Items from a dataset:

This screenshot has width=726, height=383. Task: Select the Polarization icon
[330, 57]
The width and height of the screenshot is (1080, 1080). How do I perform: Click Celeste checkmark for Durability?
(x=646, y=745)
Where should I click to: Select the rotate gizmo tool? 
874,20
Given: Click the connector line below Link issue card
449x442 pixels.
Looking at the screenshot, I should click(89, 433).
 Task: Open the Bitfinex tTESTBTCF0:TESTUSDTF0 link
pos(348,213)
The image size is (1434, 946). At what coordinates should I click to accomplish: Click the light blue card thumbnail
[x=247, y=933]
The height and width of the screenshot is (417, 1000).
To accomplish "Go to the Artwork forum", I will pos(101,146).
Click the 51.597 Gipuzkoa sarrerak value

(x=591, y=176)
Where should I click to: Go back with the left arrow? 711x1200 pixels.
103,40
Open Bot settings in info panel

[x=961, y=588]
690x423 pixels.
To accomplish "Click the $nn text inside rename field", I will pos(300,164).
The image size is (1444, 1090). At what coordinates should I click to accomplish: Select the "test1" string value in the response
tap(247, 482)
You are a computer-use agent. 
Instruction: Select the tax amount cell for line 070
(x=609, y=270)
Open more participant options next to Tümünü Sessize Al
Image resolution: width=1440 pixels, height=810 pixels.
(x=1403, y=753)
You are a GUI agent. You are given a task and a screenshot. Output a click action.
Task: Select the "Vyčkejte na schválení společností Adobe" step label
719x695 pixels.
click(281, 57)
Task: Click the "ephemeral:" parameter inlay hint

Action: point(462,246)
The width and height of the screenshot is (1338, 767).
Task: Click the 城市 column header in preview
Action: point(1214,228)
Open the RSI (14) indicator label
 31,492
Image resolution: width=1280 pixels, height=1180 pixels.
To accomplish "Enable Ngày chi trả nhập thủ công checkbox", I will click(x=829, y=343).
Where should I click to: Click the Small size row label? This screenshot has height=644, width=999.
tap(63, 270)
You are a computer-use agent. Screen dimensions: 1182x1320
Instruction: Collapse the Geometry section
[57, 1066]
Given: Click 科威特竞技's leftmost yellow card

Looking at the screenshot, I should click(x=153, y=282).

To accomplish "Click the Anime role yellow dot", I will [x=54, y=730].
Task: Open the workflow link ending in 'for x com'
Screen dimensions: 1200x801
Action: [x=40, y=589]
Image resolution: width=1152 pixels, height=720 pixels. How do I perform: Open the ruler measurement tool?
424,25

Exercise aim: Output only the lines from the one that contains "Instruction: Select the" through the last line of the data above, each restated exactly.

Exercise response:
Instruction: Select the tax amount cell for line 070
(x=609, y=270)
Open more participant options next to Tümünü Sessize Al
Image resolution: width=1440 pixels, height=810 pixels.
(x=1403, y=753)
You are a GUI agent. You are given a task and a screenshot. Output a click action.
Task: Select the "Vyčkejte na schválení společností Adobe" step label
719x695 pixels.
click(281, 57)
Task: Click the "ephemeral:" parameter inlay hint

Action: point(462,246)
The width and height of the screenshot is (1338, 767).
Task: Click the 城市 column header in preview
Action: point(1214,228)
Open the RSI (14) indicator label
 31,492
Image resolution: width=1280 pixels, height=1180 pixels.
To accomplish "Enable Ngày chi trả nhập thủ công checkbox", I will click(x=829, y=343).
Where should I click to: Click the Small size row label? This screenshot has height=644, width=999.
tap(63, 270)
You are a computer-use agent. Screen dimensions: 1182x1320
Instruction: Collapse the Geometry section
[57, 1066]
Given: Click 科威特竞技's leftmost yellow card

Looking at the screenshot, I should click(x=153, y=282).

To accomplish "Click the Anime role yellow dot", I will [x=54, y=730].
Task: Open the workflow link ending in 'for x com'
Screen dimensions: 1200x801
Action: [x=40, y=589]
Image resolution: width=1152 pixels, height=720 pixels. How do I perform: Open the ruler measurement tool?
424,25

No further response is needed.